Thomas Parker (1843–1915)

A pioneer of the British electrical industry, Thomas Parker was described by Lord Kelvin as the "Edison of Europe". He was ahead of his time — a great inventor and entrepreneur. He worked on the development of public and private electric lighting systems, and he gave us electrically-powered public transport, cheap matches (by revolutionising the production of phosphorus), smokeless fuel ... and much more that changed peoples' lives for the better.

He started from humble beginnings, working alongside his father at the iron foundry run by the Coalbrookdale Company. Highly regarded by his fellow workers, Parker rose through the ranks, recognised for his achievements, such as the Kyrle open grate, in which anthracite coal could be burnt.
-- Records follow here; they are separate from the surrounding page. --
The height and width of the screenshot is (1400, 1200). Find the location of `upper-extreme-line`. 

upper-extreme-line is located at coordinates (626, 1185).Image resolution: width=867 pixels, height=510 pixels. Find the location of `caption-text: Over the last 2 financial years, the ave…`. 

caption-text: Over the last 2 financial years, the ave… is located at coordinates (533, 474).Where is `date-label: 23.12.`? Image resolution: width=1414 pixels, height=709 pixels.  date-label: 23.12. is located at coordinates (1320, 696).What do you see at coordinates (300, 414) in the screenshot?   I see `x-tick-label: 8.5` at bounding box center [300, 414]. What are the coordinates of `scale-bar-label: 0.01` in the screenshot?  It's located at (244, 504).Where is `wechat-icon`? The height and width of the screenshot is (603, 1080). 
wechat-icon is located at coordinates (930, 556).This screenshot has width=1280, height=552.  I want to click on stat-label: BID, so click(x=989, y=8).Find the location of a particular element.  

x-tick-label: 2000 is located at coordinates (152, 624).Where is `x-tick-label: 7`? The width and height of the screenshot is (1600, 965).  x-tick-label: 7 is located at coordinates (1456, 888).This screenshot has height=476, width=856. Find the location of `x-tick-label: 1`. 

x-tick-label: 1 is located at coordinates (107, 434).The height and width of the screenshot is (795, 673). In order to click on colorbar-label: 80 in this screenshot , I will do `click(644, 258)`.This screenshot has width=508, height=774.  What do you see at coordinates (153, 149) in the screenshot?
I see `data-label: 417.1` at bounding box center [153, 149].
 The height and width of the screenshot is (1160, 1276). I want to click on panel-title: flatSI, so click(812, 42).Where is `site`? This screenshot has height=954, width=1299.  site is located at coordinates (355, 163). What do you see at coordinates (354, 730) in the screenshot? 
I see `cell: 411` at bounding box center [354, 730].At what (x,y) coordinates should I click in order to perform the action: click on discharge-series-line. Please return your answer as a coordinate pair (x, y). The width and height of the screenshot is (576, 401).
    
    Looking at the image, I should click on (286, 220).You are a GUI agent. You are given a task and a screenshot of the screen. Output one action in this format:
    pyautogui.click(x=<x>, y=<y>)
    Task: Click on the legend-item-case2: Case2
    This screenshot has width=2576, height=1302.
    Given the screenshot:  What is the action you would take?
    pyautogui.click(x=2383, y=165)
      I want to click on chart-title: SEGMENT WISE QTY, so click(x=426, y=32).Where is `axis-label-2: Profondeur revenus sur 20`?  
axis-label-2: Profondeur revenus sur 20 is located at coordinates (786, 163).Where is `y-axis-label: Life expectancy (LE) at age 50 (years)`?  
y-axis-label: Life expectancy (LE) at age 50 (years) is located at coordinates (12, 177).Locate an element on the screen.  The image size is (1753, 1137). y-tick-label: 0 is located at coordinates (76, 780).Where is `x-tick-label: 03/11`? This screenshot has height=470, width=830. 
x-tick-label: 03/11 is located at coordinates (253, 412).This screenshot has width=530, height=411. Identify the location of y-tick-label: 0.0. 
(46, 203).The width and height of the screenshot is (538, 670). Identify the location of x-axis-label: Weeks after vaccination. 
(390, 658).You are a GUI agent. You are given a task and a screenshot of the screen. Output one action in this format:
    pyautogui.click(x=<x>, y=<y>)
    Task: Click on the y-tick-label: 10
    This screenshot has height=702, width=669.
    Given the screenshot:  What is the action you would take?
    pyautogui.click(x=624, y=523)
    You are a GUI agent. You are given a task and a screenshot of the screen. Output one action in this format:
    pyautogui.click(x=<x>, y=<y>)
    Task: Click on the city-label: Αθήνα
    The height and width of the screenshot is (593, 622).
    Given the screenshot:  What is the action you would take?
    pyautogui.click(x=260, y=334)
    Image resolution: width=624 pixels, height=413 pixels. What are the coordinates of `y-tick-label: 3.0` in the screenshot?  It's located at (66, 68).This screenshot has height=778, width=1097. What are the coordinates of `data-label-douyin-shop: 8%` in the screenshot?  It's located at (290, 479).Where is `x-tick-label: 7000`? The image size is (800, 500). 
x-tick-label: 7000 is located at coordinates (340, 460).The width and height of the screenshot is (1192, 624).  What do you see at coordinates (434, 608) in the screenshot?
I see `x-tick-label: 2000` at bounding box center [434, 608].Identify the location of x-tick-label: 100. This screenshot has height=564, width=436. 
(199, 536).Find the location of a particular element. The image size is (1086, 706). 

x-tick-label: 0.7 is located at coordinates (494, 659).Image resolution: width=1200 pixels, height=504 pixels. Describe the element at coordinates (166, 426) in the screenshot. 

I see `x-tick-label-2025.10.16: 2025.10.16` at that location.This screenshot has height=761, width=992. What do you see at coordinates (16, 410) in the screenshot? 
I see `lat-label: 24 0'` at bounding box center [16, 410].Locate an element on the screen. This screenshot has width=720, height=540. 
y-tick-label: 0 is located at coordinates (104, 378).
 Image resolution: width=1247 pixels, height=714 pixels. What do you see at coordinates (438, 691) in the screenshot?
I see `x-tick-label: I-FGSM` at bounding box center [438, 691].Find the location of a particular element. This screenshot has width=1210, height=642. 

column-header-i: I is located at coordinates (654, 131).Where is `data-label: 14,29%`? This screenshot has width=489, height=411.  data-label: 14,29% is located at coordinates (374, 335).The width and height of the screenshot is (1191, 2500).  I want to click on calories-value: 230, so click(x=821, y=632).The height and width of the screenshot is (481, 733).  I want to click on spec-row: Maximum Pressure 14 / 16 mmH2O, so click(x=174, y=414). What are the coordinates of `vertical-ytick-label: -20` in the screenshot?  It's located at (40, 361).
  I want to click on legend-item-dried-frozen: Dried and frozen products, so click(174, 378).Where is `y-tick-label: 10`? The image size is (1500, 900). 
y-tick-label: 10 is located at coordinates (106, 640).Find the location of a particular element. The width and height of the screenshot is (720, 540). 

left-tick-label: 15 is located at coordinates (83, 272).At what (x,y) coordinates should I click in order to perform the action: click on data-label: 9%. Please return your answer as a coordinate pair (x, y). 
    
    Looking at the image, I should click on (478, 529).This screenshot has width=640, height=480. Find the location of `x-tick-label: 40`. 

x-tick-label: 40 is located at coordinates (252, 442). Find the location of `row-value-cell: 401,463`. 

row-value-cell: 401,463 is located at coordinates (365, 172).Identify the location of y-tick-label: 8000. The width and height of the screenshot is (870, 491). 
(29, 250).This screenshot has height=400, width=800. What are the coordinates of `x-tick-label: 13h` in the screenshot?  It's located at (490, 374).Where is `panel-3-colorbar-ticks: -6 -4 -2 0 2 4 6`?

Whilst in the electroplating department, he worked on improvements to the electrical accumulator (storage battery). He eventually set up his own business with Paul Bedford Elwell to make accumulators in a factory in Commercial Road, Wolverhampton.

The company's greatest success with this technology was in public transport. By 1890, Parker's battery-powered trams were running in Birmingham, and his electric trams had been operating on the Blackpool Promenade tramway for five years. The company electrified the Liverpool Overhead railway and by 1894 Thomas was presented with the George Stephenson medal by the Institute of Civil Engineers for his efforts in the project.

Later, he would consult on London's Metropolitan Railway, helping introduce electric underground trains and influencing the choice of electric locomotives for above-ground services. Parker built an electric car as early as 1884 and before the decade was out, he was commuting to work in it — Wolverhampton's first motorist.

He was always willing to develop technologies further. Improvements to the dynamo he designed enabled the development of large-scale public lighting schemes. He also suggested improvements for the manufacture of aluminium bronze and the purification of copper.

Among Parker and his wife Jane's nine surviving children was Charles Parker, who established the Low Temperature Carbonisation Company to produce the smokeless fuel Coalite, an invention patented by Parker senior in later life for which he was posthumously awarded a gold medal by the Smoke Abatement Society in 1936.